Start of RECORDED DATA

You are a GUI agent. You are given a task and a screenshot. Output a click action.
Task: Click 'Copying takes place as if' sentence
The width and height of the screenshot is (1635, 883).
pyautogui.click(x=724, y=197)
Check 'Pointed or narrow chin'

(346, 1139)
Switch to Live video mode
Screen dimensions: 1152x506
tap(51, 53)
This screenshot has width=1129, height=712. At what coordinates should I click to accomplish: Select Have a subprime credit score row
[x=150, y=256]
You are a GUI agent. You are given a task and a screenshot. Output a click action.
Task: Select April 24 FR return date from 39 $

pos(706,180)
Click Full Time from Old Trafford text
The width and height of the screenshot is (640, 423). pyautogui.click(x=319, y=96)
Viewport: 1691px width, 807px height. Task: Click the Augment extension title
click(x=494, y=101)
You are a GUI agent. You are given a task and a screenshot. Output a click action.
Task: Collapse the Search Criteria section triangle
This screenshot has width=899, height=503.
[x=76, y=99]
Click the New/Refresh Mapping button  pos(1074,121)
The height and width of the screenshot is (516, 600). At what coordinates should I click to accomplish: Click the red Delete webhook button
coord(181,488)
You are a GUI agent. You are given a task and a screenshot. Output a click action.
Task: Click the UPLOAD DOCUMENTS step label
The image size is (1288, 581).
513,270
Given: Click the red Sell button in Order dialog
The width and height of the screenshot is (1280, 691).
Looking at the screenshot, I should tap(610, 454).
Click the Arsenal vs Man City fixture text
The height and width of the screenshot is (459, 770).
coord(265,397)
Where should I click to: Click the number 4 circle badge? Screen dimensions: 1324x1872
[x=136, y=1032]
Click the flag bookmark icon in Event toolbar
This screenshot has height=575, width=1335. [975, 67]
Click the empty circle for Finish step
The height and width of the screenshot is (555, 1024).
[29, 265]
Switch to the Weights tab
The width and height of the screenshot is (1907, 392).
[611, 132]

End of RECORDED DATA

**ABOUT THIS EXERCISE:** From the first line to the last, reproduce the data above exactly.

**ANSWER TO THE EXERCISE:**
You are a GUI agent. You are given a task and a screenshot. Output a click action.
Task: Click 'Copying takes place as if' sentence
The width and height of the screenshot is (1635, 883).
pyautogui.click(x=724, y=197)
Check 'Pointed or narrow chin'

(346, 1139)
Switch to Live video mode
Screen dimensions: 1152x506
tap(51, 53)
This screenshot has width=1129, height=712. At what coordinates should I click to accomplish: Select Have a subprime credit score row
[x=150, y=256]
You are a GUI agent. You are given a task and a screenshot. Output a click action.
Task: Select April 24 FR return date from 39 $

pos(706,180)
Click Full Time from Old Trafford text
The width and height of the screenshot is (640, 423). pyautogui.click(x=319, y=96)
Viewport: 1691px width, 807px height. Task: Click the Augment extension title
click(x=494, y=101)
You are a GUI agent. You are given a task and a screenshot. Output a click action.
Task: Collapse the Search Criteria section triangle
This screenshot has width=899, height=503.
[x=76, y=99]
Click the New/Refresh Mapping button  pos(1074,121)
The height and width of the screenshot is (516, 600). At what coordinates should I click to accomplish: Click the red Delete webhook button
coord(181,488)
You are a GUI agent. You are given a task and a screenshot. Output a click action.
Task: Click the UPLOAD DOCUMENTS step label
The image size is (1288, 581).
513,270
Given: Click the red Sell button in Order dialog
The width and height of the screenshot is (1280, 691).
Looking at the screenshot, I should tap(610, 454).
Click the Arsenal vs Man City fixture text
The height and width of the screenshot is (459, 770).
coord(265,397)
Where should I click to: Click the number 4 circle badge? Screen dimensions: 1324x1872
[x=136, y=1032]
Click the flag bookmark icon in Event toolbar
This screenshot has height=575, width=1335. [975, 67]
Click the empty circle for Finish step
The height and width of the screenshot is (555, 1024).
[29, 265]
Switch to the Weights tab
The width and height of the screenshot is (1907, 392).
[611, 132]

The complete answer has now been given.